Chi invece lo conosceva e mi ha parlato di lui sottolinea spesso un aspetto del suo carattere: Stefano Ciatto non parlava per dare aria ai denti, com’è in uso da queste parti. Parlava quando aveva qualcosa da dire e le sue argomentazioni erano sempre supportate dall’evidenza scientifica. Sarebbe a dire che quando esponeva un personale punto di vista, o demoliva un punto di vista altrui, lo faceva con la forza dei numeri e dei dati presi dalla letteratura scientifica. Un tipo di rigore che, in tempi come questi in cui vince chi urla più forte, apprezzavo oltremisura.
Stefano Ciatto, qualche giorno fa, è morto in un incidente stradale. Lasciando un grande vuoto affettivo in chi lo conosceva, immagino, e un vuoto intellettuale in chi come me non lo conosceva personalmente ma lo seguiva in Rete con quell’interesse che può essere sostenuto solo da grande stima personale. Ironia della sorte, è morto lasciando a tutti noi una specie di testamento spirituale: un post, datato febbraio scorso, intitolato “Riflessioni di un Radiologo disilluso”. Si tratta di una riflessione molto amara sullo stato di salute della medicina moderna, sui difficili rapporti tra medici e pazienti e tra gli stessi medici di differenti discipline.

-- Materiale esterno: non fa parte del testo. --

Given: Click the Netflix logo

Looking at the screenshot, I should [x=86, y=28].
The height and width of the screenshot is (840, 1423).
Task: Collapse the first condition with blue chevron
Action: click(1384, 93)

Ed è un’analisi spietata, in un certo senso, anche della direzione sbagliata che tutti noi stiamo imboccando: come singoli individui e come comunità. La potete leggere qui.
Io non voglio aggiungere molto altro a quello che Stefano ha scritto in quell’occasione: credo che le sue parole bastino e avanzino a significarsi da sole; e sono sicuro che lasceranno un segno in molti di quelli che le leggeranno. Solo una cosa: questi non sono tempi in cui si possa perder tempo a operare divisioni, a guardarci le spalle da tutti, a diffidare di chiunque. Sono tempi in cui siamo chiamati a ridurre distanze, ad avvicinarci al nostro prossimo e ascoltarlo. Sono tempi in cui può accadere di tutto, e molto sta già accadendo. Dobbiamo renderci conto che al mondo non esistiamo solo noi e il nostro carico di fissazioni personali; e che c’è sempre un discrimine, sottile ma evidente, tra la realtà dei fatti e ciò che noi vorremmo fosse vero.
Stefano, questo, ce lo insegnava con il suo lavoro. Quello di ogni giorno.